» Extracted data

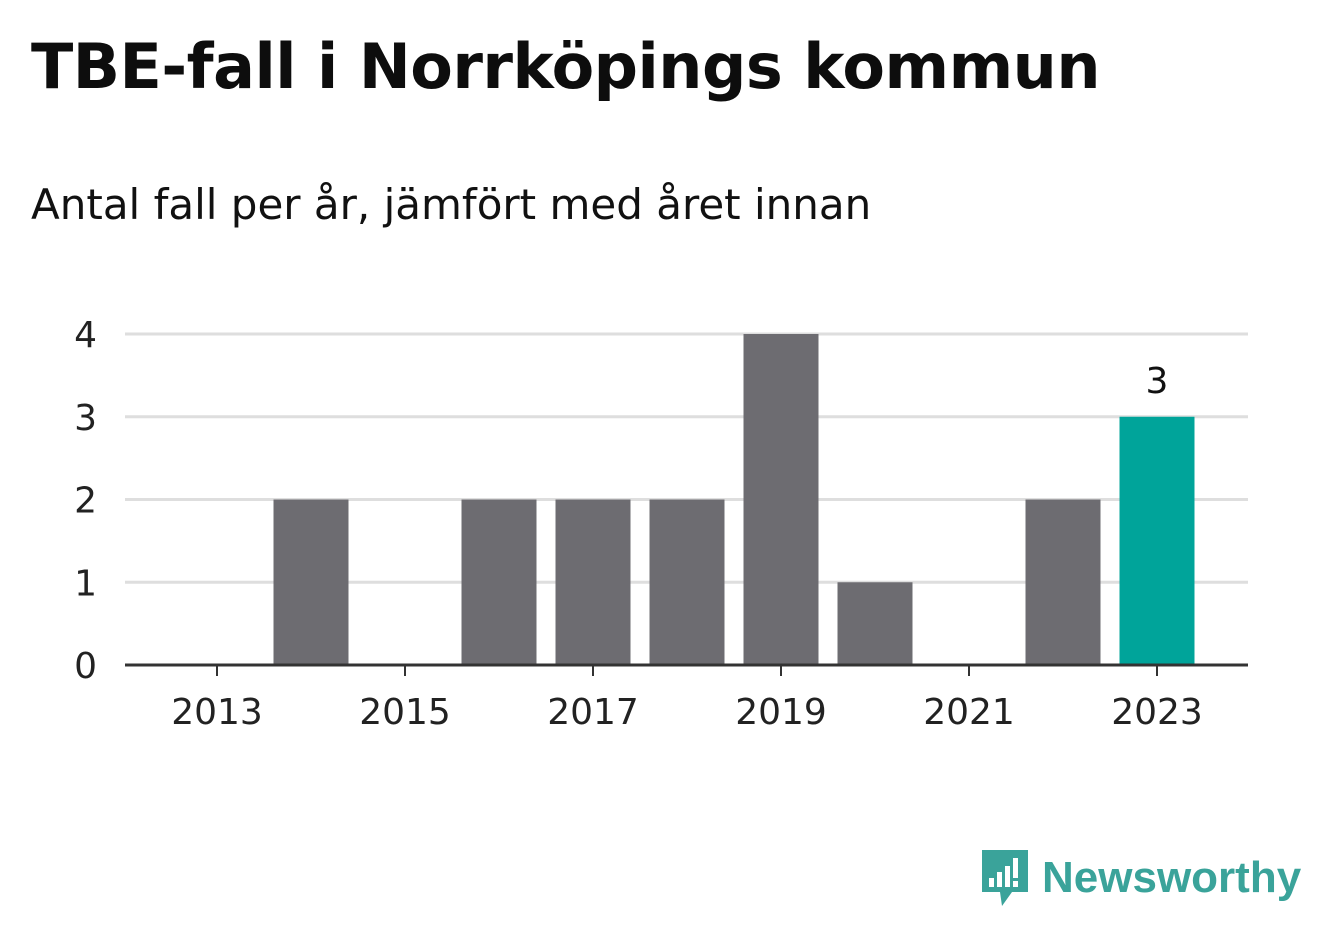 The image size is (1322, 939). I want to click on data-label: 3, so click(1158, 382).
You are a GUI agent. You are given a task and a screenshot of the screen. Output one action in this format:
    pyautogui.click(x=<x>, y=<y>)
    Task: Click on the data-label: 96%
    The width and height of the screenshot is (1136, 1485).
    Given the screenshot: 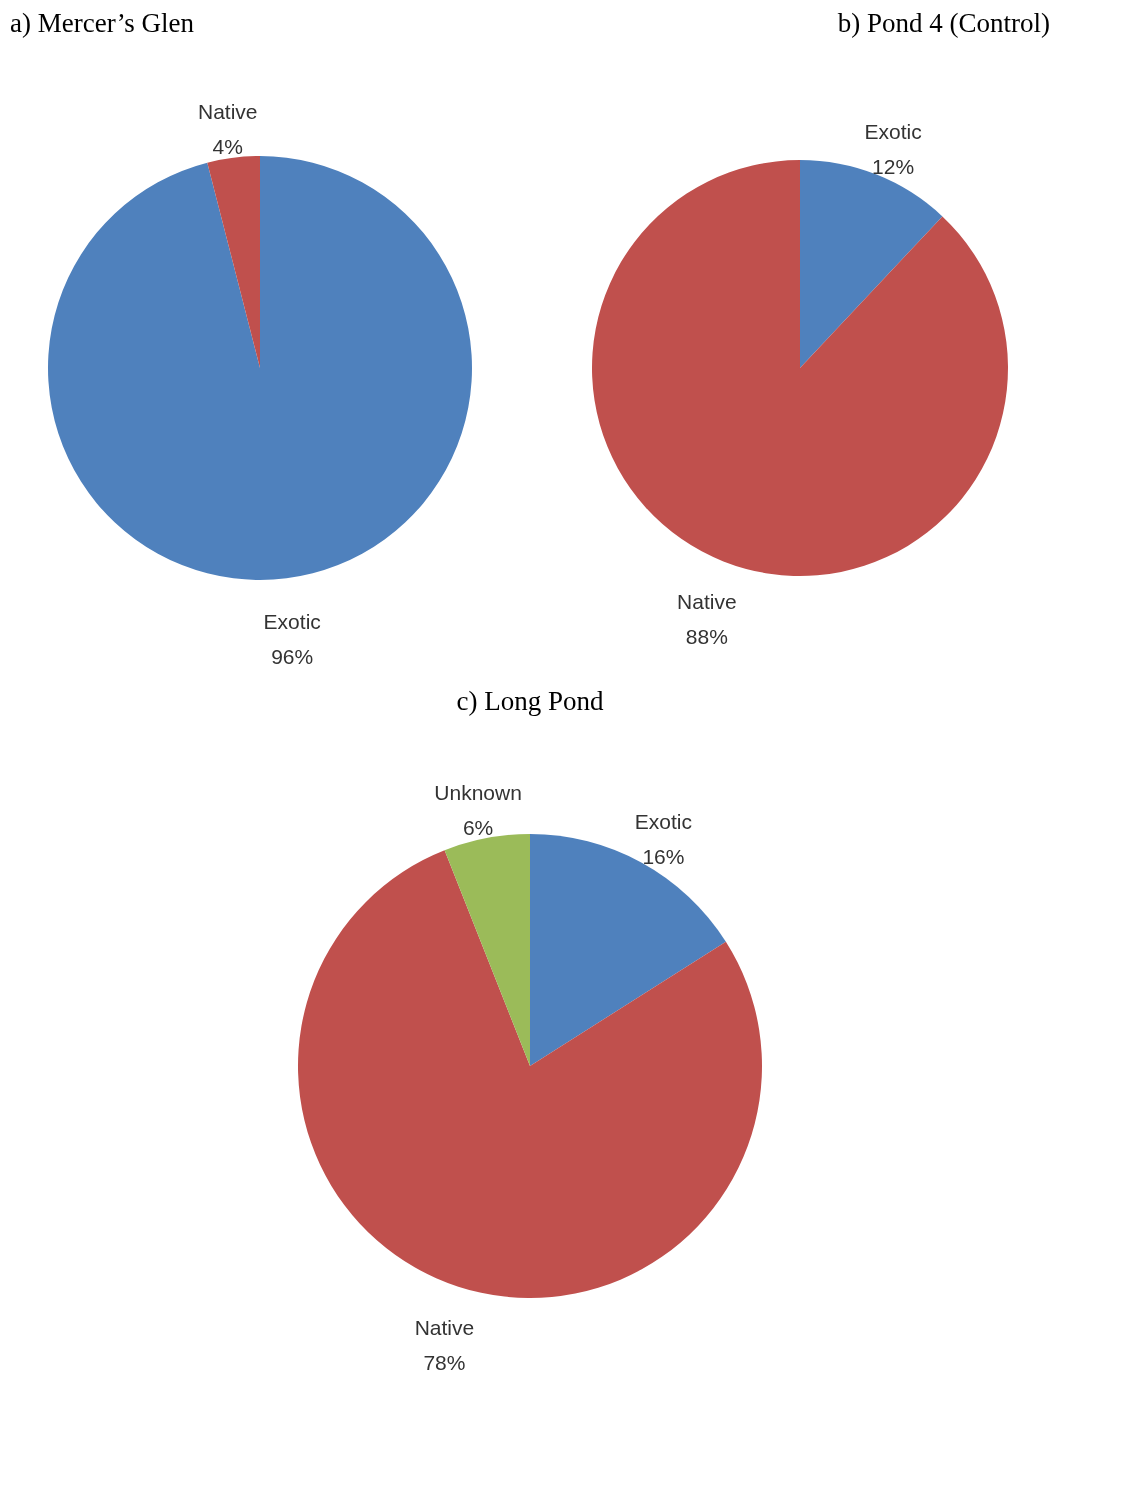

» Brief
Copy the lines from the line with "You are a GUI" through the end of the records, swapping "screenshot" for "screen capture" and leaving everything else unchanged. Give only those lines, and leave the pictures out.

» Exercise answer
You are a GUI agent. You are given a task and a screen capture of the screen. Output one action in this format:
    pyautogui.click(x=<x>, y=<y>)
    Task: Click on the data-label: 96%
    The width and height of the screen capture is (1136, 1485).
    Given the screen capture: 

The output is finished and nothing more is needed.